Литмир - Электронная Библиотека
Содержание  
A
A

Увы, ни живых, ни умерших умилостивить не удалось. В день оглашения завещания Винсент вернулся в пасторский дом, где обнаружил дядю Стриккера, отца Кее Вос, – он представлял интересы отсутствующих братьев и сестер, включая Тео. Помимо отца, никто, кроме дяди, не был свидетелем такого количества прежних неудач Винсента. Прибыл нотариус и, окинув взглядом Винсента, по воспоминаниям сестры Лис, «выглядевшего дико и одетого в крестьянскую одежду», спросил: «Не пора ли этому человеку уйти?» – «Это мой старший сын», – ответила Анна Ван Гог. То ли уязвленный смущением, явно прозвучавшим в ответе матери, то ли стесненный присутствием дяди, то ли чувствуя себя не в силах вынести неторопливый переучет отцовской жизни, Винсент сбежал из дома в самый разгар описи, «не предоставив никаких объяснений», – записал в отчете нотариус.

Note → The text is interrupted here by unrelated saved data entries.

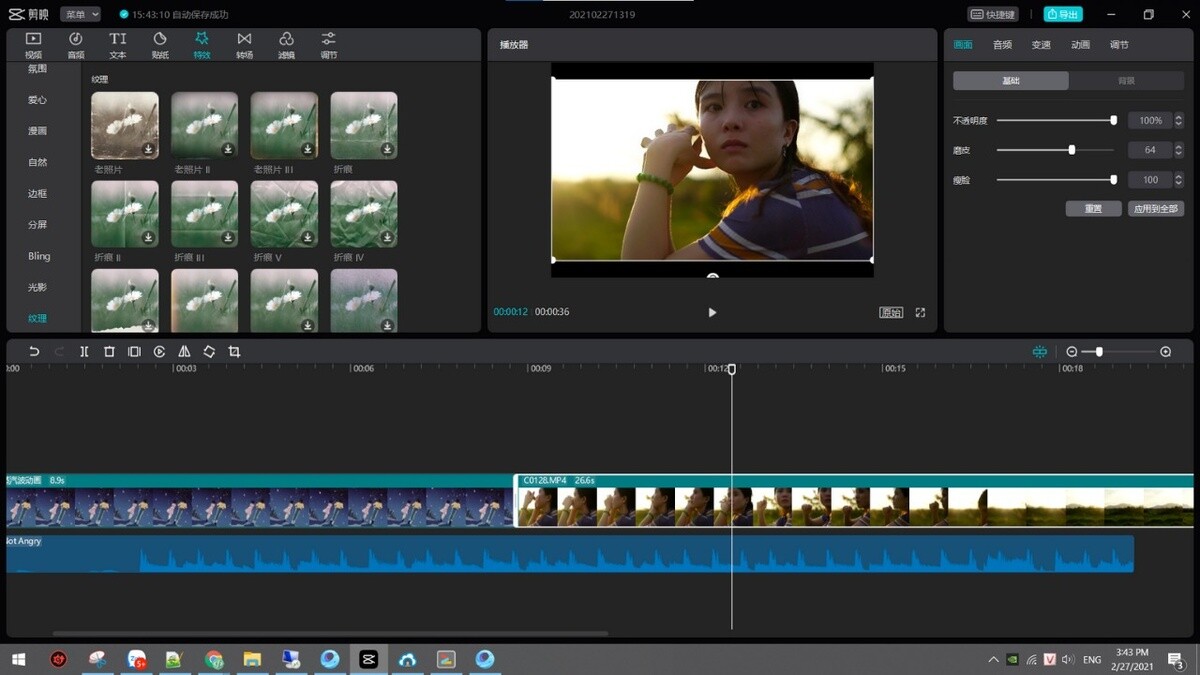Image resolution: width=1200 pixels, height=675 pixels.
Task: Switch to the 背景 segment in properties
Action: [1126, 81]
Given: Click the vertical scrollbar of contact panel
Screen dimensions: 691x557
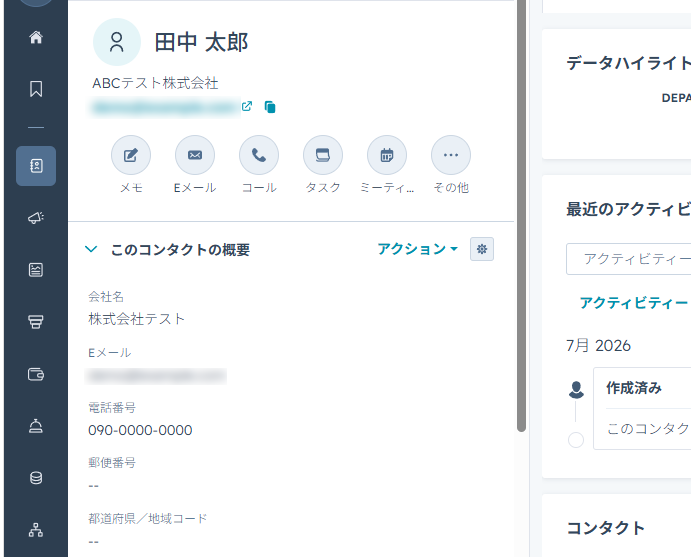Looking at the screenshot, I should [x=521, y=216].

Причины такого поведения Винсент мимоходом объяснит в апрельском письме, в момент какого-то лировского просветления. Жалуясь на то, что мать, как и отец, «не в силах понять, что живопись и есть вера», он слышит проклятие пастора, доносящееся из могилы. «Именно это и составляет суть непонимания между мной и ею. То же самое всегда было между отцом и мной, и теперь ничего не изменилось. Увы».

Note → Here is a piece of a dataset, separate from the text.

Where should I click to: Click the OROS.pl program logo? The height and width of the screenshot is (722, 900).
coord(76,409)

К началу мая Ван Гог перетащил все свои пожитки в захламленную мастерскую на Керкстрат, расположенную в нескольких кварталах от дома пастора. На мольберте стоял третий, и окончательный, вариант «Едоков картофеля», который никак не мог досохнуть из-за бесконечных переделок. В запале битвы с родными Винсент принялся за полотно еще большего размера – почти метр на метр с лишним. Он рисовал, писал и воображал фигуры за столом так часто, что ему уже не надо было возвращаться к наброскам или эскизам. «Я пишу по памяти», – признавался художник в апрельском письме брату.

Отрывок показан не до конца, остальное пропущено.